§ **What you should do**: Rewrite the records from their start through the line containing "Action: (9, 130)", swapping "Toggle" for "Check" and keeping everything else the same. Leave the pictures out of your answer.

==== Exercise data

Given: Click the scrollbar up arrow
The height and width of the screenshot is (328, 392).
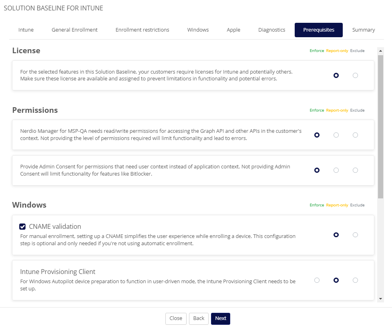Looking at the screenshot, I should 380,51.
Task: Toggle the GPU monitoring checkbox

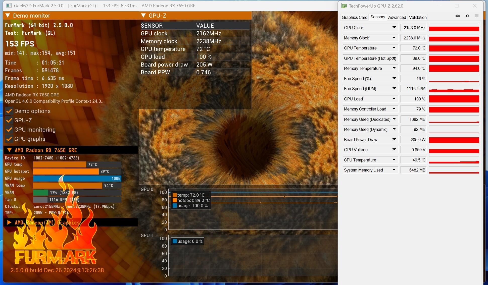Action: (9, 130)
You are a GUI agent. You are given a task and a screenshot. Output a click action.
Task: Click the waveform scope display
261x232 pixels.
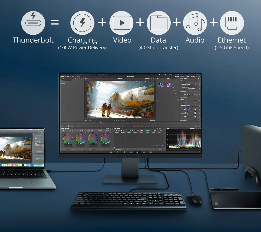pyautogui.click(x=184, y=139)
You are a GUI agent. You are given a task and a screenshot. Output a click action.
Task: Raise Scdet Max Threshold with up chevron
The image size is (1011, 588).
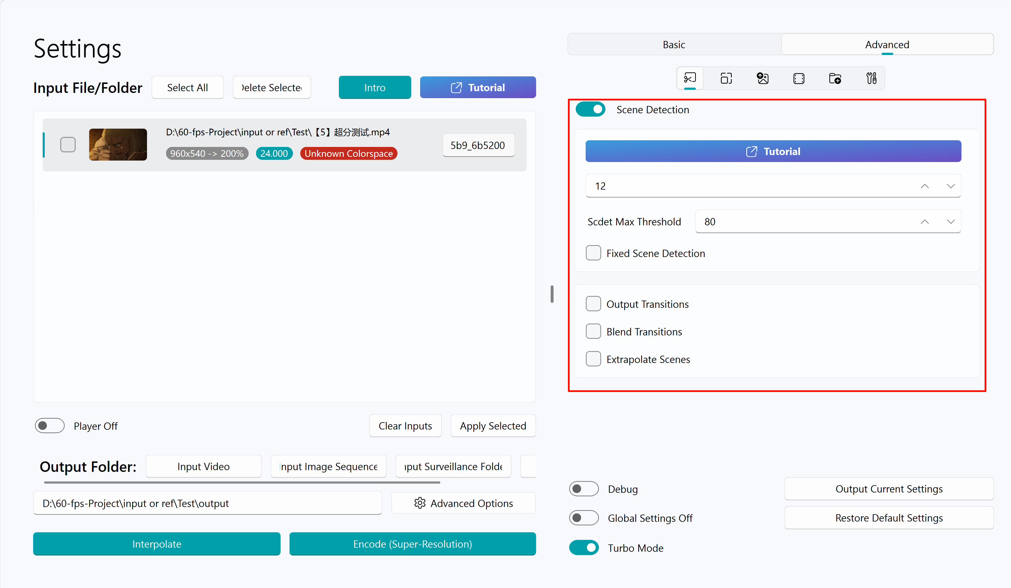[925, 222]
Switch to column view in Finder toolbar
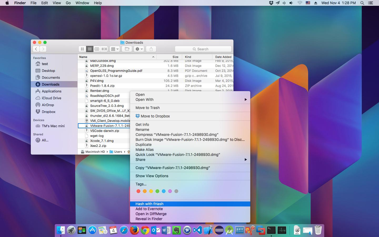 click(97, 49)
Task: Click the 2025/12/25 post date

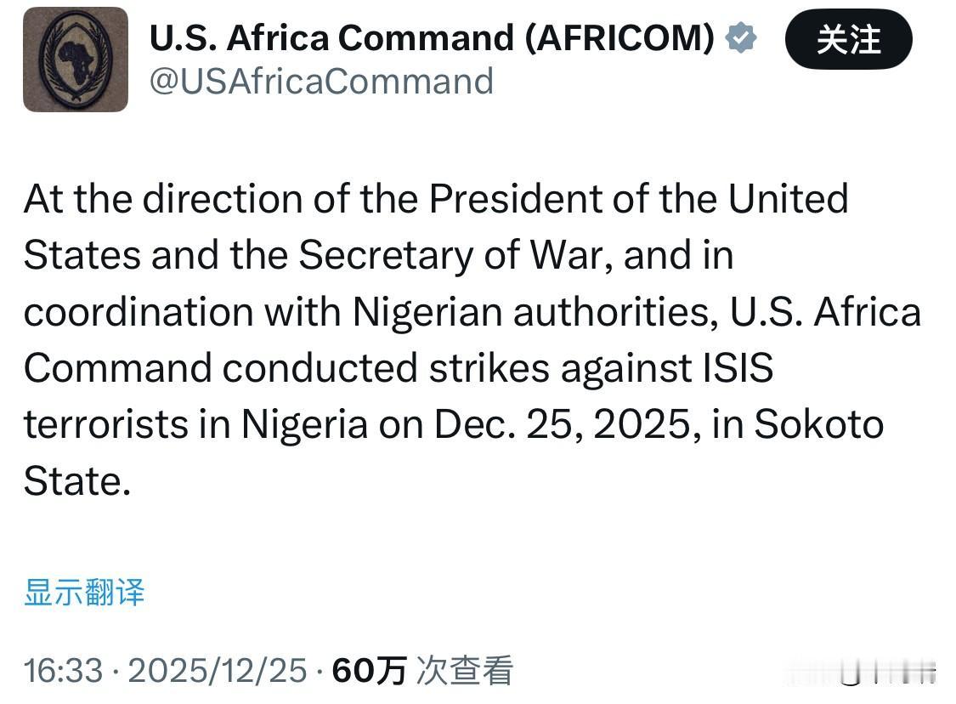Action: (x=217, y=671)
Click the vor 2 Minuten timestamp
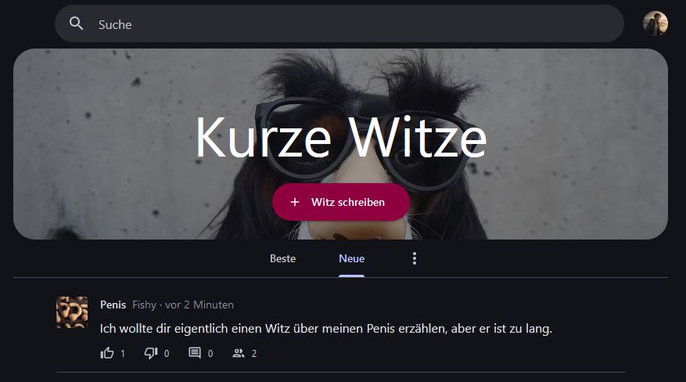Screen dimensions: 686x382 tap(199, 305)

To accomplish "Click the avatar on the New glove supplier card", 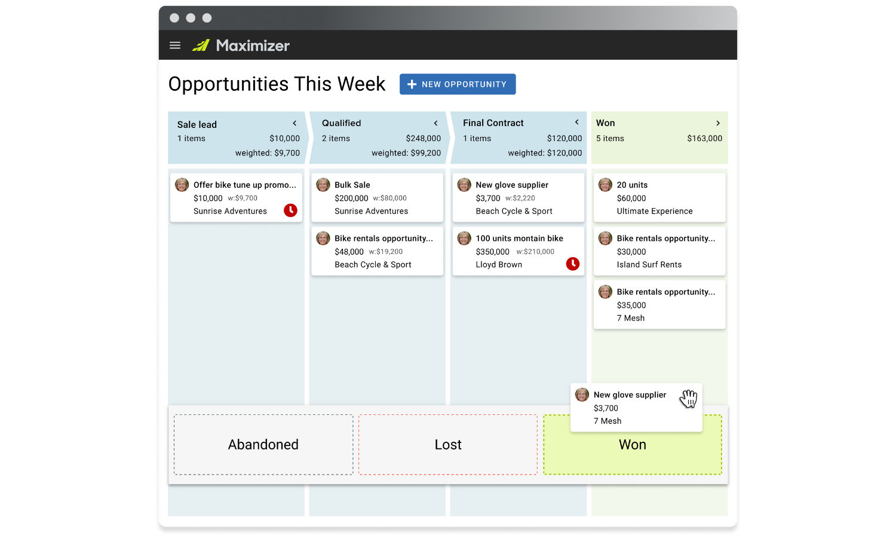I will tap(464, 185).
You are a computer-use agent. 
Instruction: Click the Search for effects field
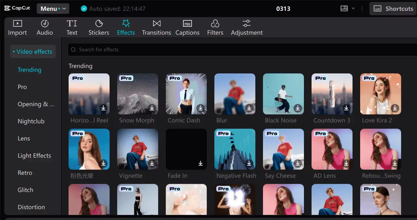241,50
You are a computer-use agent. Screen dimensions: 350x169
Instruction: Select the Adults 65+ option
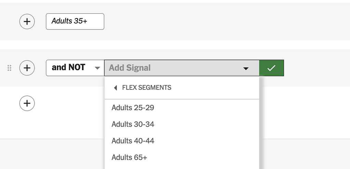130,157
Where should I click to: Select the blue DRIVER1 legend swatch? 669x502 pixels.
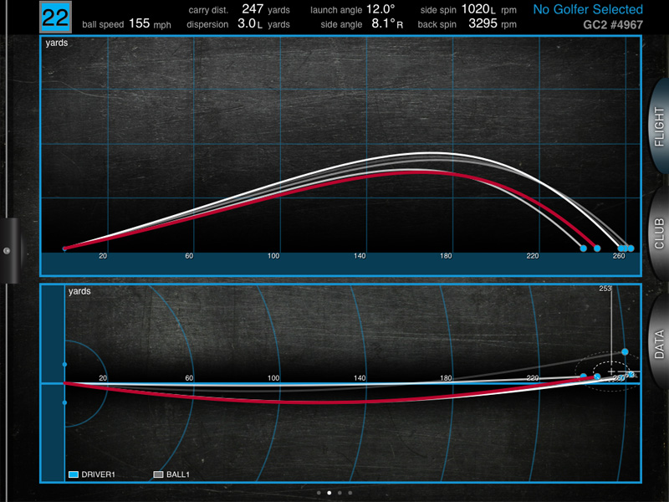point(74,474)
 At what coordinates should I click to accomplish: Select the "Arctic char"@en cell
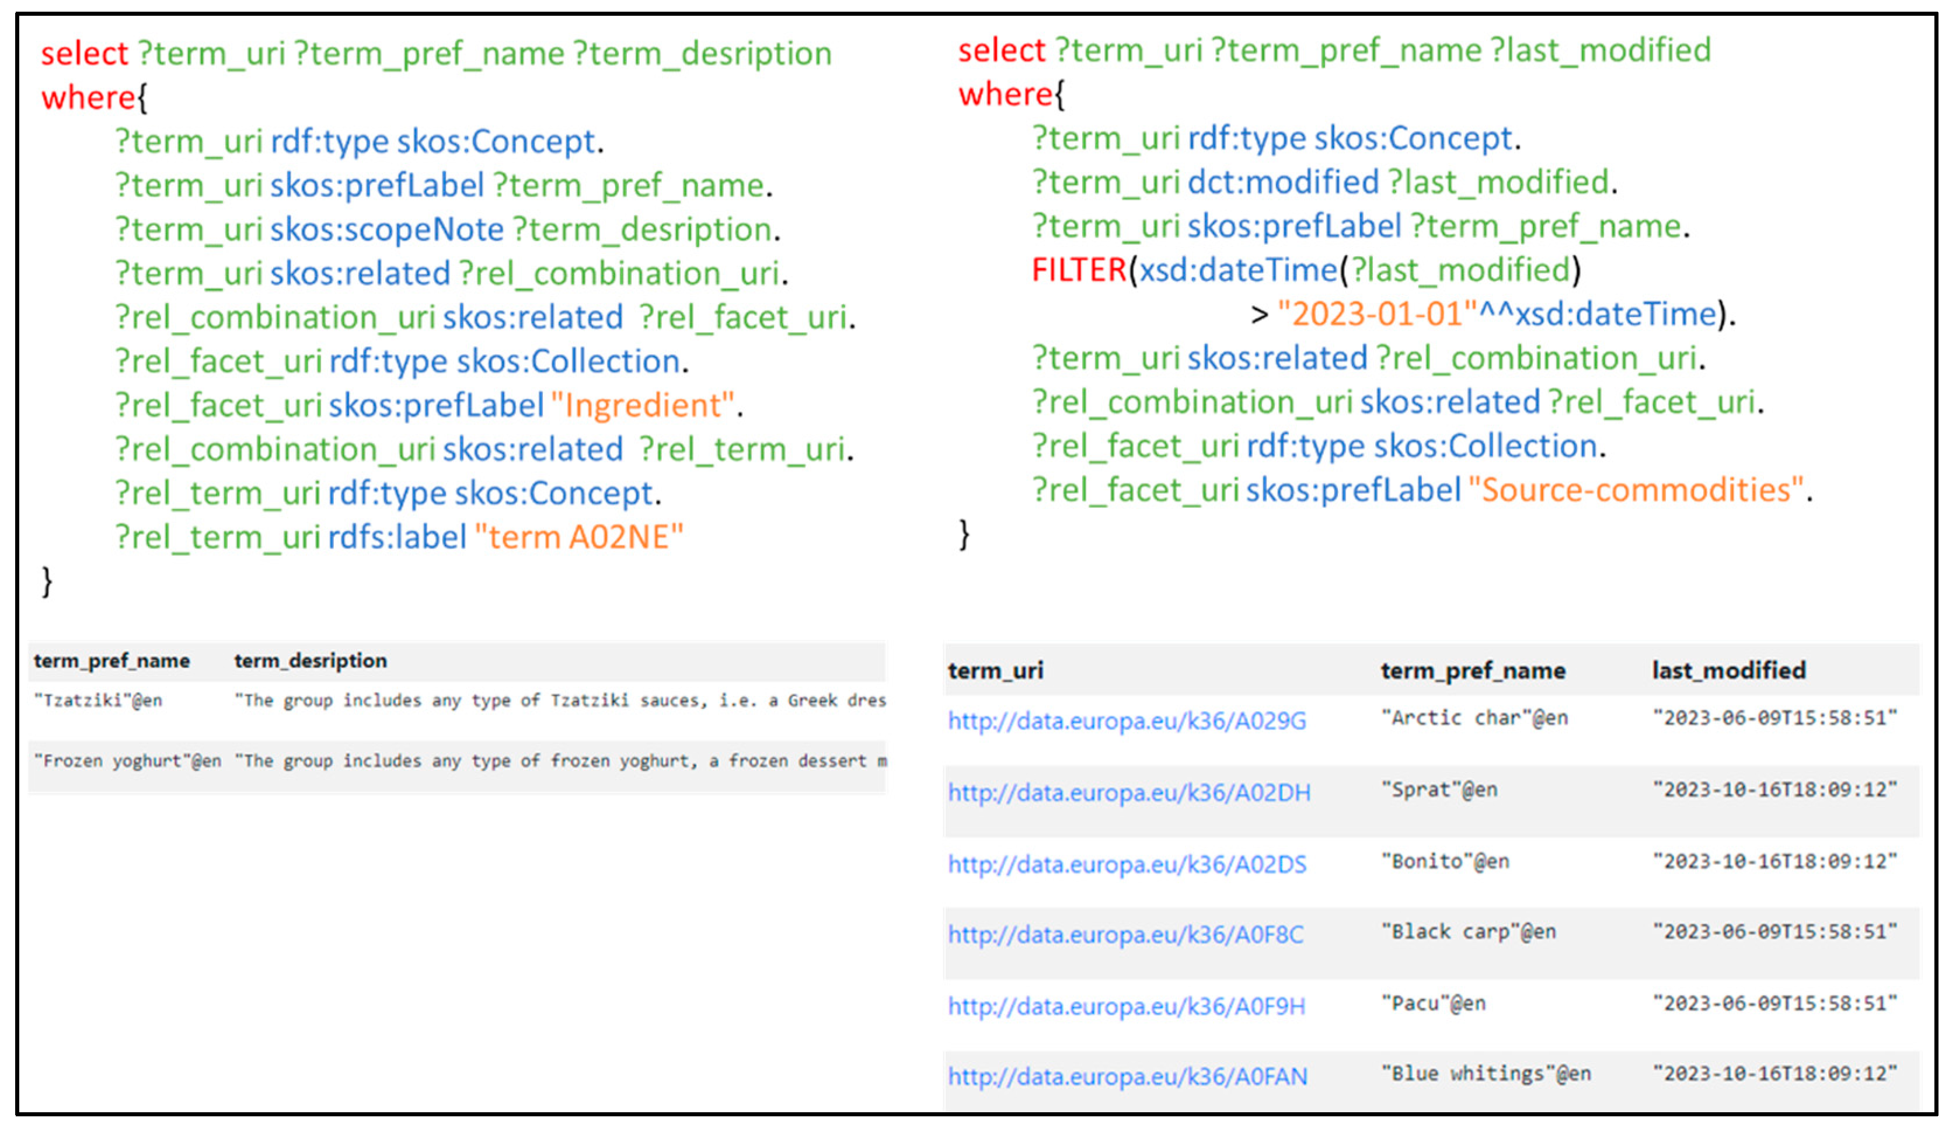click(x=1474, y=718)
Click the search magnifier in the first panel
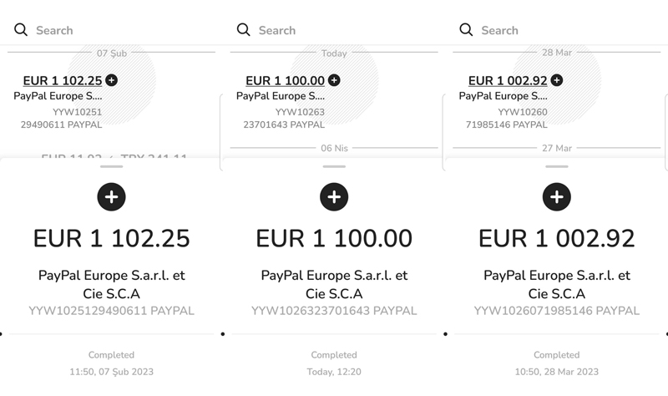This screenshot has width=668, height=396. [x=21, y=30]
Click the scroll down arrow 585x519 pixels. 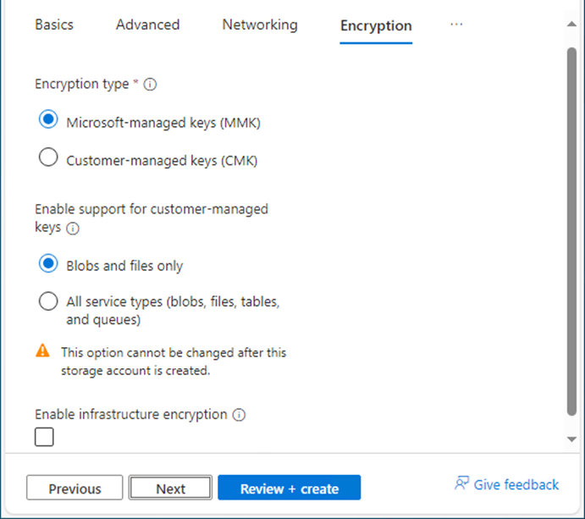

========

§ **Finished exercise**:
Given: Click the scrollbar up arrow
The height and width of the screenshot is (328, 392).
Looking at the screenshot, I should 380,51.
Task: Check the GPU monitoring checkbox

Action: (9, 130)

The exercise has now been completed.